Mr. Lincoln's figure, tall and ungainly, was dressed in a ready-made suit of dark cloth, all too short in the arms and legs. He wore a round plush cap without any visor, and his necktie of black silk was carelessly tied. His personal appearance would not impress a boy from an eastern city, who was familiar with the figures of Charles Sumner, Edward Everett and other prominent men of New England, that he was a great man. I was pleased with his speech, his kindly smile; he impressed me with his sincerity; but that his was the master mind that should be so influential in public affairs in the years to follow never entered my mind any more than that later he was to be the savior of his country. Neither was he aware of his natural gifts, or conscious that he possessed those qualities that made him a statesman outranking his contemporaries.

I took him to be a fairly good lawyer with a small practice, and a strong liking for politics. He was extremely modest; absolutely fair and thoroughly honest and unselfish; willing at all times to waive his claims for political place and position for the benefit of others and the cause, his great desire, to use his own words, being "to do what was right and make himself useful. "

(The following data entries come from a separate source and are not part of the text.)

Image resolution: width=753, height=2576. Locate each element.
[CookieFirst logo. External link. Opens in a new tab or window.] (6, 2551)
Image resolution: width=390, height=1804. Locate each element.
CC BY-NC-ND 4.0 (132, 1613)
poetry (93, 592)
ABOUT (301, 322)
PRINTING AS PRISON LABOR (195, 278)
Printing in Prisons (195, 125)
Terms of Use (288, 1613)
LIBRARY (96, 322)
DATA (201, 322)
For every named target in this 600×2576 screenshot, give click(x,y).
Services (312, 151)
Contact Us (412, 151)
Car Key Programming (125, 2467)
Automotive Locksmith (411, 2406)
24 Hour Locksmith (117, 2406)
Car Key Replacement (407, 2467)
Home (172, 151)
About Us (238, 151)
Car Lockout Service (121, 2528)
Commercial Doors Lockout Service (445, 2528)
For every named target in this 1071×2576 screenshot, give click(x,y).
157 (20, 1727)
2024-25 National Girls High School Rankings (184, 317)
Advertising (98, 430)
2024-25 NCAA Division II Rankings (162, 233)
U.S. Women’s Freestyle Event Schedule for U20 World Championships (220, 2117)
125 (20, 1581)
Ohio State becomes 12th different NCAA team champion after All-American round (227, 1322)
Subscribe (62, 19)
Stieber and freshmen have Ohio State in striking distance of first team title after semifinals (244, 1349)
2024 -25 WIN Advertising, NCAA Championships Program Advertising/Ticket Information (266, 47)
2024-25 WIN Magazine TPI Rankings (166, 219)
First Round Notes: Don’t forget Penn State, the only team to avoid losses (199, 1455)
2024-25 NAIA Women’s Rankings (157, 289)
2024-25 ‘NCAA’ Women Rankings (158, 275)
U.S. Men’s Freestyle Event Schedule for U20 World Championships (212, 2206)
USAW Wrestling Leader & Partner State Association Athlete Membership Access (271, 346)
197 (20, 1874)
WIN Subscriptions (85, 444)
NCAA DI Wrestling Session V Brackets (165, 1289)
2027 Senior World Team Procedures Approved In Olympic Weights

At times he was very sober, but often, and even on serious matters, his opinion was expressed in a lighter vein. He was practical in his advice, but he had moods of deep sentiment. Pathos and humor are blood relations. Where will you find a finer or more beautiful expression of this characteristic than in the following lines:-
"The mystic clouds of memory stretching from every battlefield and patriot grave to every living heart and hearthstone, all over this broad land, will yet swell the chorus of the Union, when again touched, as surely it will be, by the better angels of our nature."

At the time I knew him-in 1856-he had not become prominent in national affairs. We can hardly realize the stupendous, wonderful work he was to perform in the short period of the nine years which followed. It does not seem possible that an inexperienced mind and human hands could have accomplished it unaided and alone. Today I do not seem to be listening to the story of the man. I lose sight of the tall, ungainly figure, the rugged features, and through "the mystic clouds of memory" I see a mighty, luminous form-a benign spirit controlled and directed by an infinite power for a purpose beneficent to this country, the whole world, and for all time.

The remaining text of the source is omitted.